:: THE INPUT ::

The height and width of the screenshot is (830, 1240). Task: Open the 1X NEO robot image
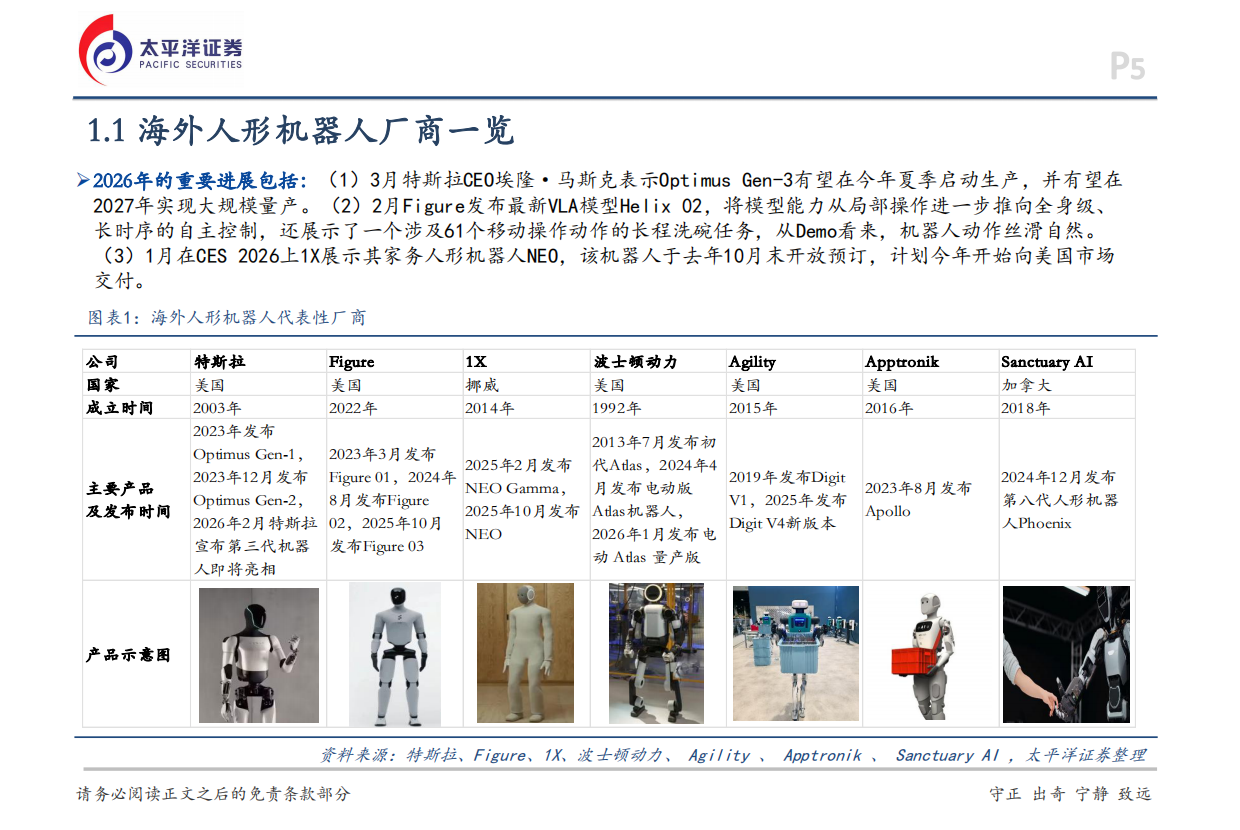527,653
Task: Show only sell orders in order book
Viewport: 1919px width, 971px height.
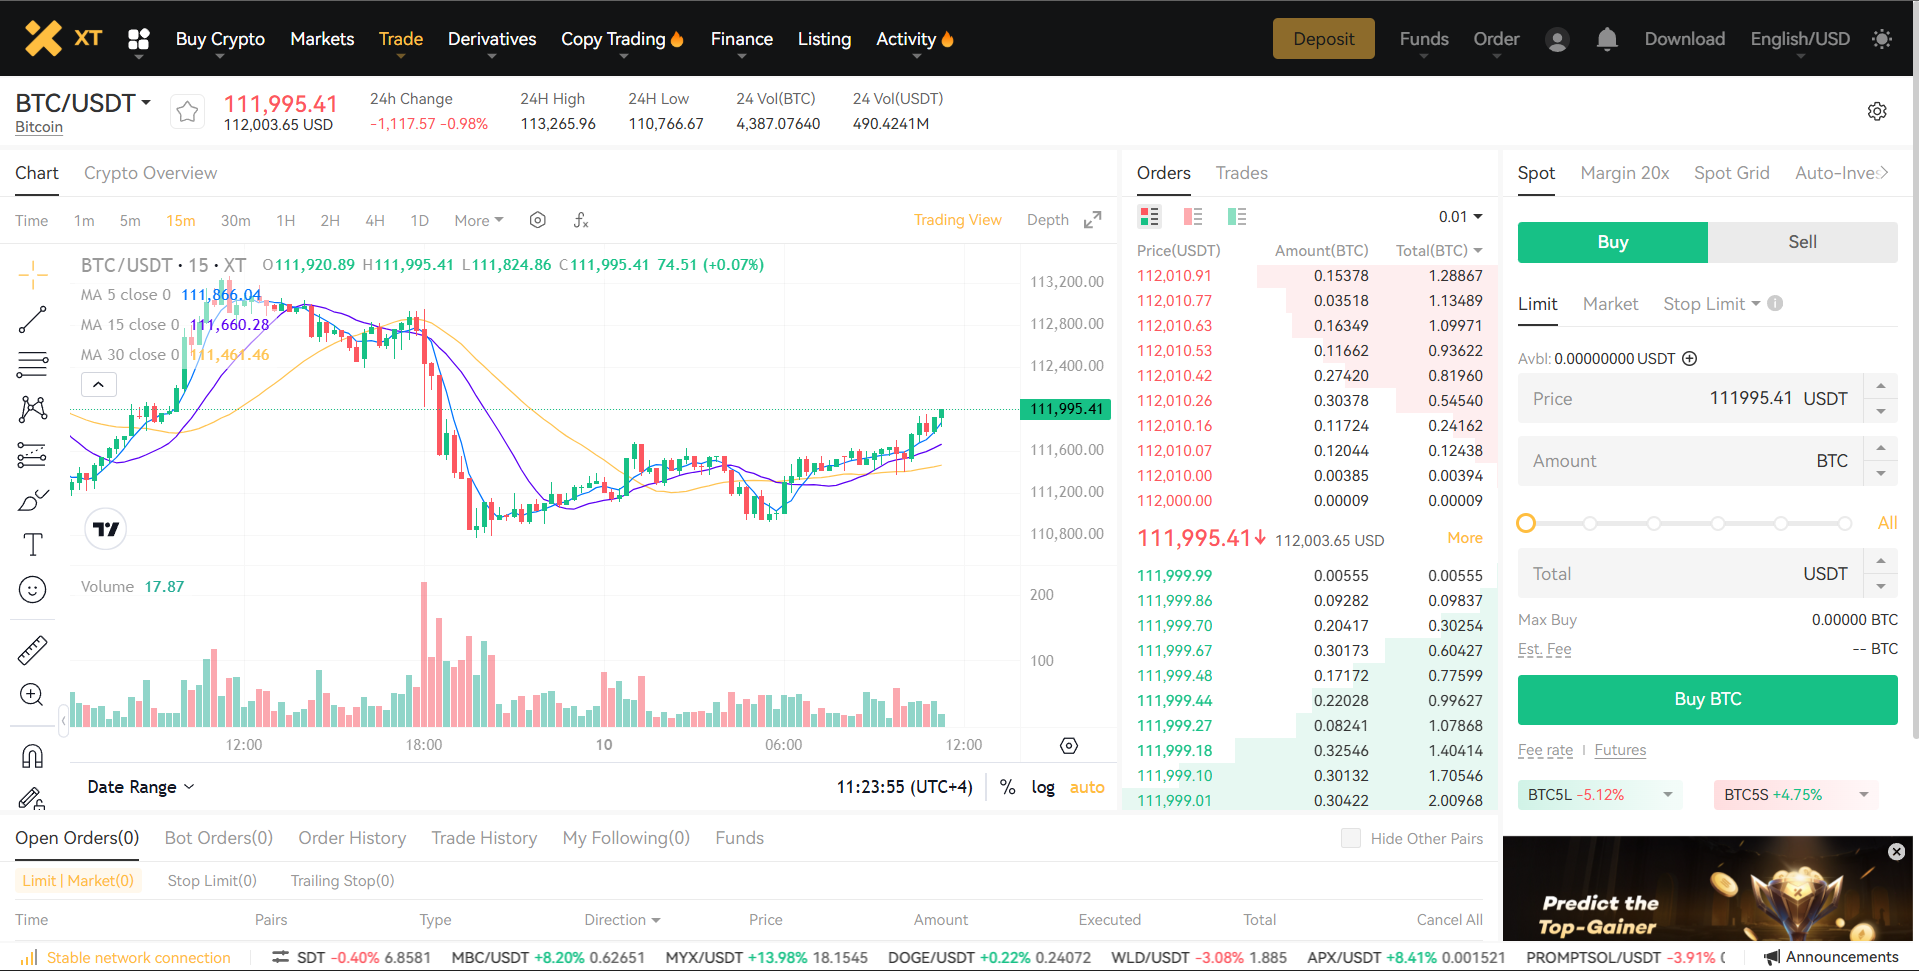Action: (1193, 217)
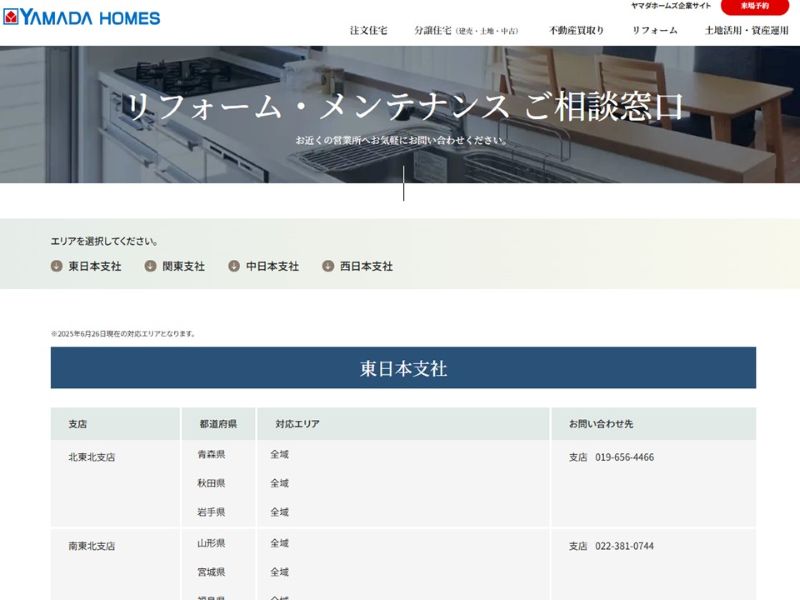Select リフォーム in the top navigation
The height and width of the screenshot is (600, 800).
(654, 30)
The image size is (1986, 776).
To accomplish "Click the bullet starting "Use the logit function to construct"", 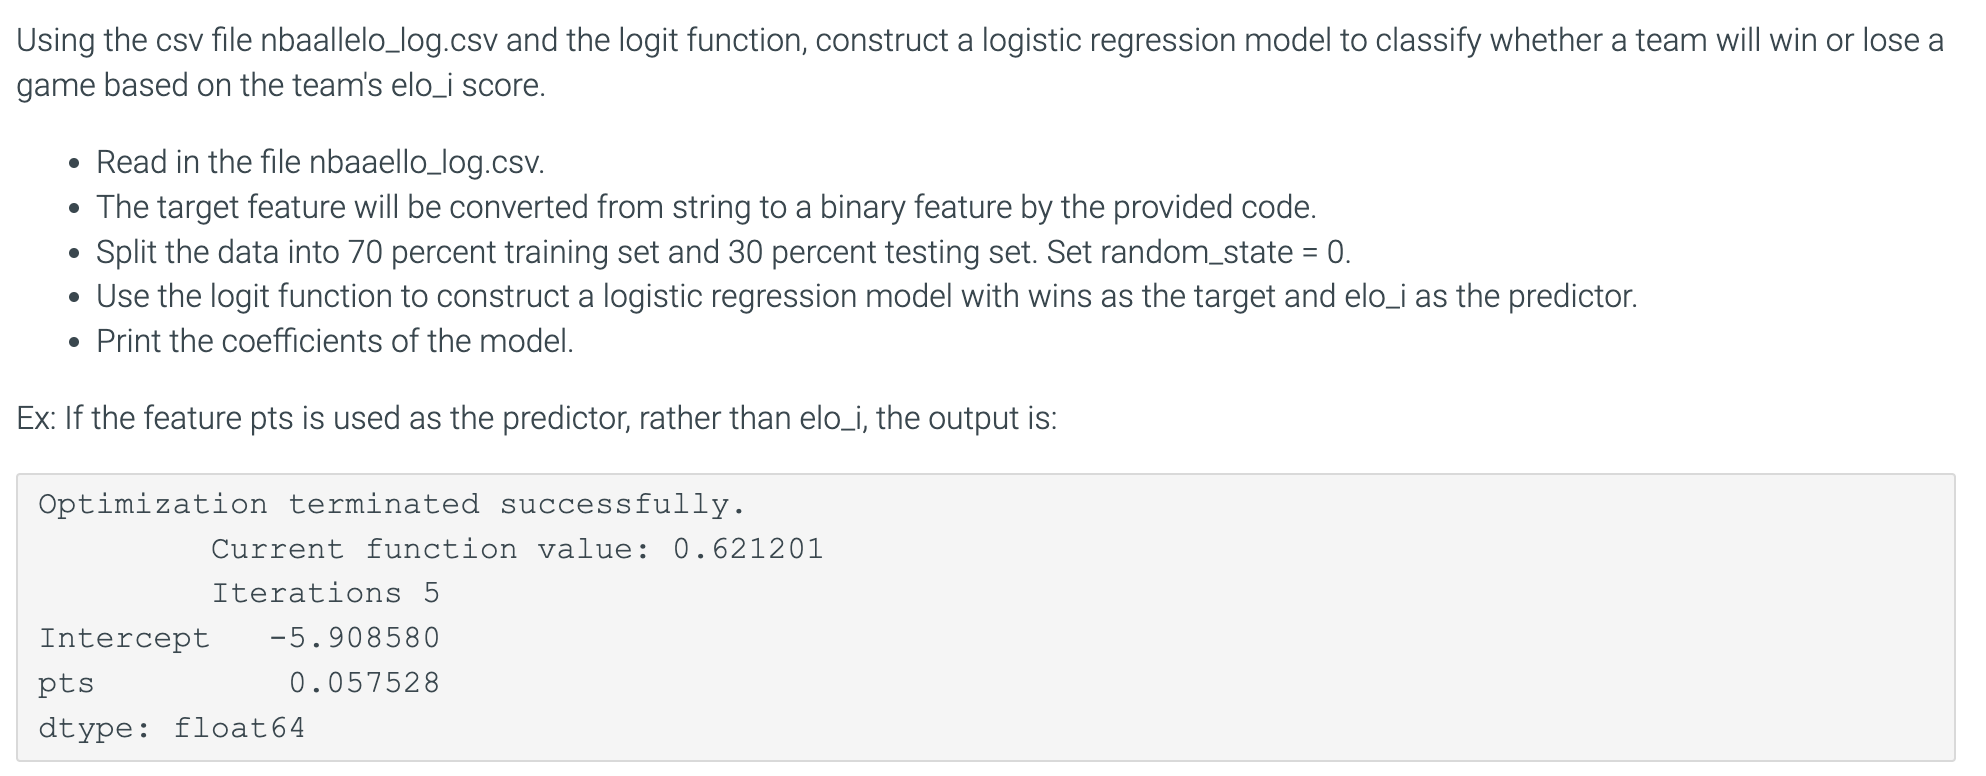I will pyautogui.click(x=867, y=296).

:::

Without any pictures, output exactly the lines from the start of the material through the line that contains "Task: Show only sell orders in order book", and only those.

The height and width of the screenshot is (830, 1240). Task: Open the 1X NEO robot image
527,653
Task: Show only sell orders in order book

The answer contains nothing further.